Over the last two years I’ve been constantly working to improve the landing pages we use to try and convert interest in one of our books into a purchase. The latest iteration of the design is now fully responsive, allowing people to read a sample of the first four chapters of ‘Lights Over Emerald Creek on their smartphone. That said, I’m not actually sure why someone would want to read a book on their smartphone, but they can. More importantly, with the addition of the QR code to our book-business cards I thought it important that when someone did scan the code they were provided with a page they could actually read (see [p2p type=”slug” value=”marketing-101-for-authors-business-cards-for-books”][/p2p]).
But first, back to basics, what is a ‘landing page’?
The use of a landing page
Unbounce.com state that “In the purest sense, a landing page is any web page that a visitor can arrive at or “land” on. However, when discussing landing pages within the realm of marketing and advertising, it’s more common to refer to a landing page as being a standalone web page distinct from your main website that has been designed for a single focused objective.
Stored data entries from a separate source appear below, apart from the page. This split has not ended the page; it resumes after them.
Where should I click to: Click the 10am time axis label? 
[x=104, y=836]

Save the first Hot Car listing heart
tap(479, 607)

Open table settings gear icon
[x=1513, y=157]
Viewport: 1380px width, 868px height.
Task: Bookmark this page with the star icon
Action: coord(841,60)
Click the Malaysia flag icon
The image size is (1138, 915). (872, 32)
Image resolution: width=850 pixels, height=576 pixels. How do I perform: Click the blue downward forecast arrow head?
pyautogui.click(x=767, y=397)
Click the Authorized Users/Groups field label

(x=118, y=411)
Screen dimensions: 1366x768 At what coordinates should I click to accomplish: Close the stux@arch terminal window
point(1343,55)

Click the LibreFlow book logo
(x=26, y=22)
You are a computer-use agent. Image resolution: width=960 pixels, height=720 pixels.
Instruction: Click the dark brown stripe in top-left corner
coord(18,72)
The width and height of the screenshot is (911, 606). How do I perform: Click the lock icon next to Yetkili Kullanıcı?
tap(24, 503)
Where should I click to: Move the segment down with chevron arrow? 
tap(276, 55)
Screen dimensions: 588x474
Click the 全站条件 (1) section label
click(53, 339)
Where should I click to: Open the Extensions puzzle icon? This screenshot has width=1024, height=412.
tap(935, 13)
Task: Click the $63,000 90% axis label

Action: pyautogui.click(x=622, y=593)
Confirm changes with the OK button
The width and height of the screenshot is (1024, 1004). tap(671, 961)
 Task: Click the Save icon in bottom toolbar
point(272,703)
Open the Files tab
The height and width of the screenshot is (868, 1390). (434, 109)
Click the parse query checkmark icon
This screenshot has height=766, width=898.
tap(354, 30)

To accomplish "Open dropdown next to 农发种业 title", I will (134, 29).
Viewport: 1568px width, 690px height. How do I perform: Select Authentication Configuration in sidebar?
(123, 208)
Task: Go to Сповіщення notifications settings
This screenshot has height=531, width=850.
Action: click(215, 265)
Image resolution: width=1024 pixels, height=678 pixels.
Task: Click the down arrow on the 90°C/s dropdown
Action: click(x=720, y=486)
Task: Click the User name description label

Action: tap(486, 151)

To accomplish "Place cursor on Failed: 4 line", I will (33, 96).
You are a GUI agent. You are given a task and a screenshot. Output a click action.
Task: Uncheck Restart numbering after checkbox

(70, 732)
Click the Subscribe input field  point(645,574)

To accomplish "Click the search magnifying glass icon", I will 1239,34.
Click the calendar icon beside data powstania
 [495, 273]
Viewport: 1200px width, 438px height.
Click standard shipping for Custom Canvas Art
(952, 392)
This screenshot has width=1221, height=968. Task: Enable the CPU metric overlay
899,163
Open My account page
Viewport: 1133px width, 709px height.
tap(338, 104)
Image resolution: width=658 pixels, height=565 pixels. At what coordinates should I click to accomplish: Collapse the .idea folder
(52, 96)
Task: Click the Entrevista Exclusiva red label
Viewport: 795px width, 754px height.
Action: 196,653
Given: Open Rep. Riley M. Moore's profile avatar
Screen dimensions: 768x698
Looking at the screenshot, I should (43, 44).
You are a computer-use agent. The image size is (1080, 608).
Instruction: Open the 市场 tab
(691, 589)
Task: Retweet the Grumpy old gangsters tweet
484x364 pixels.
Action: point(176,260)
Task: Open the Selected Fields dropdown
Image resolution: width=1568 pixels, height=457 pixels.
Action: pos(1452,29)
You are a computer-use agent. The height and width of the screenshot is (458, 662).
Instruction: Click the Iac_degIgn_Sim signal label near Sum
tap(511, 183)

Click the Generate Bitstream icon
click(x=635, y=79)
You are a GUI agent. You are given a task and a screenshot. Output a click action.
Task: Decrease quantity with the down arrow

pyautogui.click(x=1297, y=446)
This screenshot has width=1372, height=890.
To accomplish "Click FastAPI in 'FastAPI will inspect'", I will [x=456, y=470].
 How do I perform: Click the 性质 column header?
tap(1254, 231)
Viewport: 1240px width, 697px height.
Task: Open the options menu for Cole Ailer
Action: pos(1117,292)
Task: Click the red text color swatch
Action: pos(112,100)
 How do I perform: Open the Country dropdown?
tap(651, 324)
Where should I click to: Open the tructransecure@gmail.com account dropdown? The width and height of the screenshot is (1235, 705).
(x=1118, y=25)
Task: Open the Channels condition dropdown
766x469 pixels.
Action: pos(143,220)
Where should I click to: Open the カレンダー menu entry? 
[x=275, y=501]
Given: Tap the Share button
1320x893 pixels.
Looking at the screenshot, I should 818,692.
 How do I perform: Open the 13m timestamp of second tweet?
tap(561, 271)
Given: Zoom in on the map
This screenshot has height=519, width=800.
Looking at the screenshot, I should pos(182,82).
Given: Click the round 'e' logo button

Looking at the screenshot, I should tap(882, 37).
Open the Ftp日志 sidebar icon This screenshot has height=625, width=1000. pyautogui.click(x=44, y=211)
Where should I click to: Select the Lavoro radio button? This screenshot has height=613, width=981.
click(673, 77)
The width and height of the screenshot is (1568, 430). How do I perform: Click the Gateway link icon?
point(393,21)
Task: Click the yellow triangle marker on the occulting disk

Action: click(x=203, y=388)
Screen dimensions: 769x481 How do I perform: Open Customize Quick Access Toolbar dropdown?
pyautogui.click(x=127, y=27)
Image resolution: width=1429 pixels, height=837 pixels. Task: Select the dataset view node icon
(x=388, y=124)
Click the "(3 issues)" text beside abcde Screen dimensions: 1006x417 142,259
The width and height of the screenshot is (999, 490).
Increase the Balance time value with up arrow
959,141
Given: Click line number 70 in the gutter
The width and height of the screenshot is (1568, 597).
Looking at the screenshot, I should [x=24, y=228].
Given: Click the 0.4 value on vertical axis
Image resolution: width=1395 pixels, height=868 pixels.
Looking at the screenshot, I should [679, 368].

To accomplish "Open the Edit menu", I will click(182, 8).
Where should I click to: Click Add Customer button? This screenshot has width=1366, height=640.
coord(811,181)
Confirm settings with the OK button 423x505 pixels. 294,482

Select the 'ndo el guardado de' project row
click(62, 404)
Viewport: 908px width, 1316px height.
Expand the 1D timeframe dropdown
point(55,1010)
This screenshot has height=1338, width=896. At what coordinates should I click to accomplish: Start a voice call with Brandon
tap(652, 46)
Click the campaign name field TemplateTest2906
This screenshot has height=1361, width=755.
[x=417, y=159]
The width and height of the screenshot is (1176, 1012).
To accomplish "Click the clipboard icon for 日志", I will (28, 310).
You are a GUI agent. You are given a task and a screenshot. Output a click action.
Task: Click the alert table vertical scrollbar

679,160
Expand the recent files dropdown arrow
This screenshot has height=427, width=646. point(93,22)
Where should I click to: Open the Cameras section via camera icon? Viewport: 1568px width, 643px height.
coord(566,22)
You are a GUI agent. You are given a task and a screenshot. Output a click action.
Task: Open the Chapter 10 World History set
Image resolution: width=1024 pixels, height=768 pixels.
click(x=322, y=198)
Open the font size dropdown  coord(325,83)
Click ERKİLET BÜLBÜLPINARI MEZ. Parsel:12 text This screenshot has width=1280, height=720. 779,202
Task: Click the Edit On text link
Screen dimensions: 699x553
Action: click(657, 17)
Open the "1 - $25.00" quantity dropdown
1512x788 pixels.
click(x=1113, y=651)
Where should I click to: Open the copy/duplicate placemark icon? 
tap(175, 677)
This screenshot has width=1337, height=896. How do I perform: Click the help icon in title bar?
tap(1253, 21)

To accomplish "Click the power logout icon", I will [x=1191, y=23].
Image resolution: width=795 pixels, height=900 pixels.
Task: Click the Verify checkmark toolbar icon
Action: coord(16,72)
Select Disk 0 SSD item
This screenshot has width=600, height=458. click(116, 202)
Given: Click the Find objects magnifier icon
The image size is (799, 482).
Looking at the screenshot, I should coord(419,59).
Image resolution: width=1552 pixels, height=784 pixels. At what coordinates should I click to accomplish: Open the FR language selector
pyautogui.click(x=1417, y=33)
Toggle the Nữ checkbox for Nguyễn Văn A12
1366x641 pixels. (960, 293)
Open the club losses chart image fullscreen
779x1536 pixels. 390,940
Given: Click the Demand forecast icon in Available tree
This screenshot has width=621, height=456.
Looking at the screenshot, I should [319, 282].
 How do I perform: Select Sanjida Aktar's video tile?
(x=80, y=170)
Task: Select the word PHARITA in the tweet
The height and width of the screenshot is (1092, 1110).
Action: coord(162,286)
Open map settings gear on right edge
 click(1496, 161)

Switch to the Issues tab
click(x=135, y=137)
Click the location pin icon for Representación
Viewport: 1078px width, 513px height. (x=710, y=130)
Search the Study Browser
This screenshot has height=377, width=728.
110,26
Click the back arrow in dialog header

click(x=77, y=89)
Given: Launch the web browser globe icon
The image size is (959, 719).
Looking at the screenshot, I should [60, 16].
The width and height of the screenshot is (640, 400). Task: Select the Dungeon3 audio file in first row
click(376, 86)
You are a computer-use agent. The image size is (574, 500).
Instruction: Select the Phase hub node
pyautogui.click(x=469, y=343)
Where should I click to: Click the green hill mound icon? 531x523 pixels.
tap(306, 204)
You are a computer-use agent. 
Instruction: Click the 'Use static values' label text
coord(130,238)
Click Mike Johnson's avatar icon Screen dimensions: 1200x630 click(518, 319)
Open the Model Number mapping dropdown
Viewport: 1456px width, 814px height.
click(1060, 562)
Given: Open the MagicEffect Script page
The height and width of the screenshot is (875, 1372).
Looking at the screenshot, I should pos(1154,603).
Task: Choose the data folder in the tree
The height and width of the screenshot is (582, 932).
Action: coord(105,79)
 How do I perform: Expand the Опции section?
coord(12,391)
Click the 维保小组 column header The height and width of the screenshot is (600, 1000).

This means that your landing page should have no global navigation to tie it to your primary website. The main reason for this is to limit the options available to your visitors, helping to guide them toward your intended conversion goal.
Click through landing pages (as the name implies) have the goal of persuading the visitor to click through to another page. Typically used in ecommerce funnels, they can be used to describe a product or offer in sufficient detail so as to “warm up” a visitor to the point where they are closer to making a purchasing decision.
All too often, inbound advertising traffic is directed at shopping cart or registration pages. This leads to poor conversions as the ad doesn’t provide sufficient information for someone to make an informed decision.
This is where the click through page comes in. As a result, the destination page from a click through page is typically the shopping cart or registration page – now with a much higher chance of conversion having passed through the details of the landing page.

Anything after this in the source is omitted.